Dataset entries
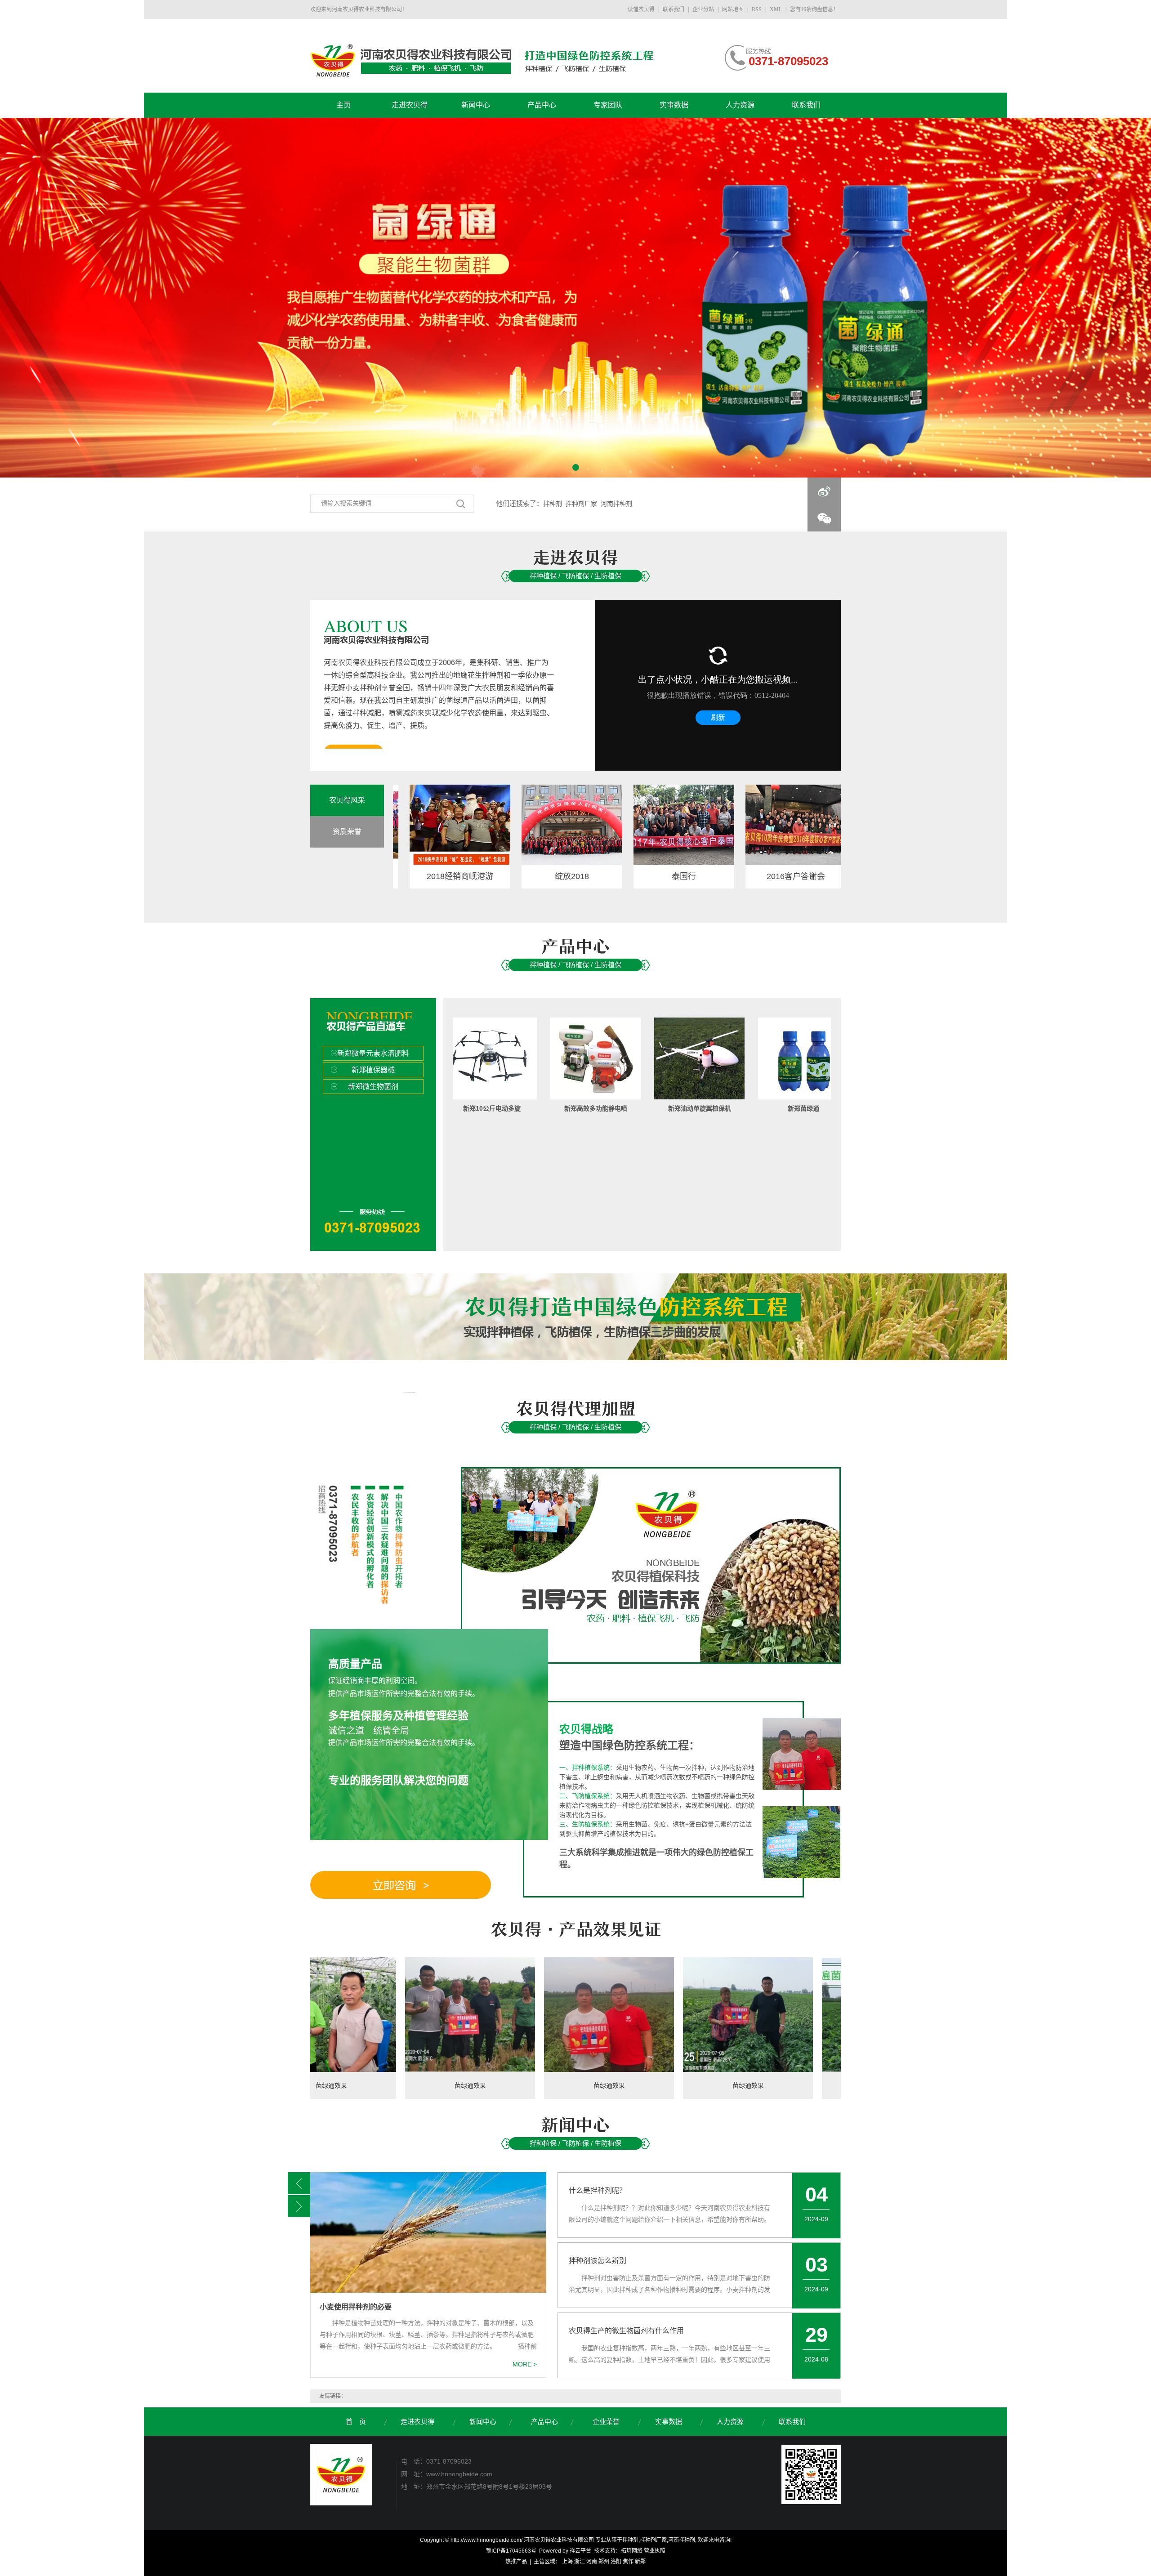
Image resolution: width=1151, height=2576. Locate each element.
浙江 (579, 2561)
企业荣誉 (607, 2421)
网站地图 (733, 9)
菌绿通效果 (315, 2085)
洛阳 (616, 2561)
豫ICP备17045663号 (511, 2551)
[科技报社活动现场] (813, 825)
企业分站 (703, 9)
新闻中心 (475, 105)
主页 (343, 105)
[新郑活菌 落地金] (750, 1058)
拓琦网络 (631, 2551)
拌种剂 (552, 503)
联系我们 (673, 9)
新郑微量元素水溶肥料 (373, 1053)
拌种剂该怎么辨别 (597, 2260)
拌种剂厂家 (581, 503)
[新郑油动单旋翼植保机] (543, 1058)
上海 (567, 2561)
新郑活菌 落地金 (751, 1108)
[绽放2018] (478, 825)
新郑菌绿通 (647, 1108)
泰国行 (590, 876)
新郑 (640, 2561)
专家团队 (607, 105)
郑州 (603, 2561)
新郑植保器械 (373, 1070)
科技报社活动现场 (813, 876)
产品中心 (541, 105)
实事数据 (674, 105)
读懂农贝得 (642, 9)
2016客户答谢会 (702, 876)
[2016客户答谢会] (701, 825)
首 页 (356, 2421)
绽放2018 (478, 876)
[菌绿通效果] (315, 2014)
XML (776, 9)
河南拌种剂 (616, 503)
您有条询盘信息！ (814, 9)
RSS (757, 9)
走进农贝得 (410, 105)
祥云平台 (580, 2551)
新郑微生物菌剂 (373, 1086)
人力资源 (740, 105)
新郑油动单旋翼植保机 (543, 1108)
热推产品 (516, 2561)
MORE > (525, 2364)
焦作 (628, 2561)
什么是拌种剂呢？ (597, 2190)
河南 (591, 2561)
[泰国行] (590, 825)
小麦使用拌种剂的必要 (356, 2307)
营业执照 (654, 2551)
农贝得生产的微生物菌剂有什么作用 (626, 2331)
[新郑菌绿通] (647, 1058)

**Exercise prompt**
Reproduce the lines above, beginning at the line with "XML (776, 9)" and stopping after the line with "[泰国行] (590, 825)", exactly as they are.

**Finished task**
XML (776, 9)
河南拌种剂 (616, 503)
您有条询盘信息！ (814, 9)
RSS (757, 9)
走进农贝得 (410, 105)
祥云平台 (580, 2551)
新郑微生物菌剂 (373, 1086)
人力资源 (740, 105)
新郑油动单旋翼植保机 (543, 1108)
热推产品 (516, 2561)
MORE > (525, 2364)
焦作 (628, 2561)
什么是拌种剂呢？ (597, 2190)
河南 (591, 2561)
[泰国行] (590, 825)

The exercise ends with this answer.